After hearing me give a reflection on St. Martha on her feast day (which I plan to podcast as soon as my daughter – a/k/a technical adviser and podcast producer – gets back from camp), one of my friends said, “You should be a preacher.” One response is: I can’t be a preacher. I’m a woman and therefore can’t be a priest and therefore can’t preach.
But that takes an awfully narrow view of preaching. I think Sister Thea Bowman got is exactly right in saying:
“Now you know women can’t preach in the Catholic Church. But that’s not bothering me this morning. I can’t preach in the church. Women can’t preach in the Catholic church. But I can preach in the streets. I can preach in the neighborhood. I can preach in the home. I can preach and teach in the family. And it’s the preaching that’s done in the home that brings life and meaning to the Word your priest proclaims in his official ministry in the pulpit…

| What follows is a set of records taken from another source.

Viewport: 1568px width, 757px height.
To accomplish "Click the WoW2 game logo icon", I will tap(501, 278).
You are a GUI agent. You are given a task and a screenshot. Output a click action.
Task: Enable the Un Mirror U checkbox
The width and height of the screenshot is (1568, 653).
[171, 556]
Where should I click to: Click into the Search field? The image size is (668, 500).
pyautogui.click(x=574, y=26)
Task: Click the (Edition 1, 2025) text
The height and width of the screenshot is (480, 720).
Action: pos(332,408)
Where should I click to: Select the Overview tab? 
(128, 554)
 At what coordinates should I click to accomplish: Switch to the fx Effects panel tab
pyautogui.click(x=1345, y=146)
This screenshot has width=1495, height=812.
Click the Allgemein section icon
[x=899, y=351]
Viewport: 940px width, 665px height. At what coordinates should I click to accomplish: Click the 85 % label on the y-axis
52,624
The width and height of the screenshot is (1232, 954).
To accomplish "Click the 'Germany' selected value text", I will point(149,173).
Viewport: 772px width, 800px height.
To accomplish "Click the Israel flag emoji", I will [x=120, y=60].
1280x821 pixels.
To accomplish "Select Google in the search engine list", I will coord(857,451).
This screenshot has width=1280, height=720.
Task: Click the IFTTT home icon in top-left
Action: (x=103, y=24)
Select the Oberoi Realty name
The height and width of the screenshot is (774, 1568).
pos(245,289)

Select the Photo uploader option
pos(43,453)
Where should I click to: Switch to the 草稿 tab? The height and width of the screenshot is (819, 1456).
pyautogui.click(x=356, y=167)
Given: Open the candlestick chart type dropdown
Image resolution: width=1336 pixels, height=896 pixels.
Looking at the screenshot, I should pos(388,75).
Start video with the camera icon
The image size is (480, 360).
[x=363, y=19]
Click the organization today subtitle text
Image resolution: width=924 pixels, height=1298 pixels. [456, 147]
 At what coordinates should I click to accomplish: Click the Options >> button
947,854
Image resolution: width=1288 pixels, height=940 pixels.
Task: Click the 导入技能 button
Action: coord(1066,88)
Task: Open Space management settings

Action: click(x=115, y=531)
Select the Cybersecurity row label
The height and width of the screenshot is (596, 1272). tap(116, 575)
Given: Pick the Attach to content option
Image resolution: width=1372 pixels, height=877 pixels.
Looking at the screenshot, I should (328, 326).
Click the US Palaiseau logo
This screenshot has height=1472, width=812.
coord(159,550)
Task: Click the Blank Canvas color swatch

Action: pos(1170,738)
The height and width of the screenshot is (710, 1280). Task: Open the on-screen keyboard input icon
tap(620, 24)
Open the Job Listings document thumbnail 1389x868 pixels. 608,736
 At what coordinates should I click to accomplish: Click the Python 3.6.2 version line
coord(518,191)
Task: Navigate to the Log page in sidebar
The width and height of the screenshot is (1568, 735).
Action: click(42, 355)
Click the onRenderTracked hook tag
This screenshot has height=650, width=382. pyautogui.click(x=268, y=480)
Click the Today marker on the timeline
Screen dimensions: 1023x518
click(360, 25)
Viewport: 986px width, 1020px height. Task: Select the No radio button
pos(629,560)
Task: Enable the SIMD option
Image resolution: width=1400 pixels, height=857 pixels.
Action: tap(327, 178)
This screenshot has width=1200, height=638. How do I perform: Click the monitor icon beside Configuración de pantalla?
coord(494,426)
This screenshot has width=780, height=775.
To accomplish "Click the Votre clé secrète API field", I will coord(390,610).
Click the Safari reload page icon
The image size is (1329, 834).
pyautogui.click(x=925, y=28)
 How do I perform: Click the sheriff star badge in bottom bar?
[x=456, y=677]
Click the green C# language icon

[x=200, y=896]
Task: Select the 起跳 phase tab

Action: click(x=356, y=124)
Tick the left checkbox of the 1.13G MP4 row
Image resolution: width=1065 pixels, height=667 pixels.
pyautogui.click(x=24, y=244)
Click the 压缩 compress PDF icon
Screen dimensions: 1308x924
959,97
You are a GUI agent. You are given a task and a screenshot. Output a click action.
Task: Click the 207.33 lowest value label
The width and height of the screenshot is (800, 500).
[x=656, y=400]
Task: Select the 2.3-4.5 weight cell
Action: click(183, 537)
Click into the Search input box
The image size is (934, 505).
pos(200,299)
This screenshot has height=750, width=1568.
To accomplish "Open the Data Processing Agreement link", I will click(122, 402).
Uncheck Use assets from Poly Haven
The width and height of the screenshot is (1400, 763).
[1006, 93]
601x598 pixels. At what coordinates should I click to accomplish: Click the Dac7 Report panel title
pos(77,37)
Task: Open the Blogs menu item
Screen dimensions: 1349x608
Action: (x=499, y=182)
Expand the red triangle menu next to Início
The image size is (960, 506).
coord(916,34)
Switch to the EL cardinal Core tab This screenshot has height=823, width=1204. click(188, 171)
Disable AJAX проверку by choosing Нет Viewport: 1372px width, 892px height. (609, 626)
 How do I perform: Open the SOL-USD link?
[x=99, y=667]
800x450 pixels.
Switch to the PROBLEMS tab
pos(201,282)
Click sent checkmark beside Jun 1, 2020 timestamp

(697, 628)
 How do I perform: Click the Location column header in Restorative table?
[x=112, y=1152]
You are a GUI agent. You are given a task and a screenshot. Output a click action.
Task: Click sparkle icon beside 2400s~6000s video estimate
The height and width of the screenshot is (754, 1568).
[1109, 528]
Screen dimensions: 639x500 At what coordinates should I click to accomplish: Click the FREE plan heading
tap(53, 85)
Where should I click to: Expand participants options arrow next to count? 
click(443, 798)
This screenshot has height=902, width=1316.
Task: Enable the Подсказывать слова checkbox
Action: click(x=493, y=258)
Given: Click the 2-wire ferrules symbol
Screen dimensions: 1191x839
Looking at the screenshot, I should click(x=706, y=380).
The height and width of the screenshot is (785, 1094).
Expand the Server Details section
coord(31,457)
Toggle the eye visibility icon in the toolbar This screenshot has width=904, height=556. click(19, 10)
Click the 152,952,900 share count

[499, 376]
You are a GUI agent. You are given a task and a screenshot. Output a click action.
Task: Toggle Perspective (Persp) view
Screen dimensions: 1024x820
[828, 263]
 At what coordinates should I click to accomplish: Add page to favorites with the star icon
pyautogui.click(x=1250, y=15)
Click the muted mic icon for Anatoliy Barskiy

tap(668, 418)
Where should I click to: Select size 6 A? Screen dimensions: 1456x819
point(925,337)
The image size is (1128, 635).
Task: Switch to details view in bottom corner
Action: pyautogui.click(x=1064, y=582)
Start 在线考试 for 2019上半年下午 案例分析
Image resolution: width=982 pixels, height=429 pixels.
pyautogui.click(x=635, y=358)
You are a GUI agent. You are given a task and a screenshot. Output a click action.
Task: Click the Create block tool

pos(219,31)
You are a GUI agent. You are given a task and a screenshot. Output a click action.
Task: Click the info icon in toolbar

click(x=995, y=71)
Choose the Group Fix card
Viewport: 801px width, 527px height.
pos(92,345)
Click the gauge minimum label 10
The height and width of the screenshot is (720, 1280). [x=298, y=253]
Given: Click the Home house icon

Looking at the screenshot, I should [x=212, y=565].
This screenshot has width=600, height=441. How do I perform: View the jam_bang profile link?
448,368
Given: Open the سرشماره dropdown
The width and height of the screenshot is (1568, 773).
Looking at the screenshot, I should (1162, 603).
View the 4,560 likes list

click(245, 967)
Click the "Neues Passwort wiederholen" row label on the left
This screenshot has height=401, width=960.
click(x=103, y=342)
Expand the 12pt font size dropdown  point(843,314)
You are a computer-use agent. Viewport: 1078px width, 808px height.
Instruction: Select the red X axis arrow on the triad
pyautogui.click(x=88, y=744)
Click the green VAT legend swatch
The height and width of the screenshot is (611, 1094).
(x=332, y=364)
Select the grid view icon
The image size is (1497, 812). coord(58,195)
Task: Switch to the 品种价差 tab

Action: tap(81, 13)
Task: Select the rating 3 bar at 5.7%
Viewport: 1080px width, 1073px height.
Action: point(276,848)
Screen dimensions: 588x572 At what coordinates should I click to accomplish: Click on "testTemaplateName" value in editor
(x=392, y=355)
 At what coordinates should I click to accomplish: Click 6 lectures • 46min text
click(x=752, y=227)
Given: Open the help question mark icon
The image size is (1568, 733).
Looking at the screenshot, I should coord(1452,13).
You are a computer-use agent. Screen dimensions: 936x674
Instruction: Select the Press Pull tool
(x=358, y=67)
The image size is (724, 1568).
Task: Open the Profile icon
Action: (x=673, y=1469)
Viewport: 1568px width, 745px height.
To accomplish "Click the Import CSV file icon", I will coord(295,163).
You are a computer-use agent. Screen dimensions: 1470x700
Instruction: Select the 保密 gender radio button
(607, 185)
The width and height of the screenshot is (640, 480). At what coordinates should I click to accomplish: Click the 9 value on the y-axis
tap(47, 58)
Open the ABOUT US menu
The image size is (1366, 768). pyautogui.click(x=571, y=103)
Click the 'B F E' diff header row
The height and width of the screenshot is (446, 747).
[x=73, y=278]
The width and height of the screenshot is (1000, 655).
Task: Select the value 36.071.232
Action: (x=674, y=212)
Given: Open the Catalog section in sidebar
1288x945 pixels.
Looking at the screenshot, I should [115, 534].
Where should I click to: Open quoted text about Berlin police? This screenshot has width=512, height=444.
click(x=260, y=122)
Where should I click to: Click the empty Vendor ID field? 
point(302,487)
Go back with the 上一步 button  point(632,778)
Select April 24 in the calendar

“Charles de Foucald once said that every Christian is called to shout the Good News of the Lord Jesus Christ from the rooftops, not in words, but in life. We’re all called to preach, to shout the Good News by our lives. Never too young, never too old to share life, faith and love…”
We are all called to preach the Gospel. We do it in different venues: some from pulpits, some from the front of classrooms, some in a homeless shelter, some in the streets, some in the home. Anywhere and everywhere there are ears to hear we are called to preach the Gospel.
As a woman, I can spend my time lamenting that there places from which I can’t preach or I can preach where I can. Seems a pretty easy choice to me. I suspect St. Dominic, whose feast we celebrate today, and who founded the Order of Preachers, would agree.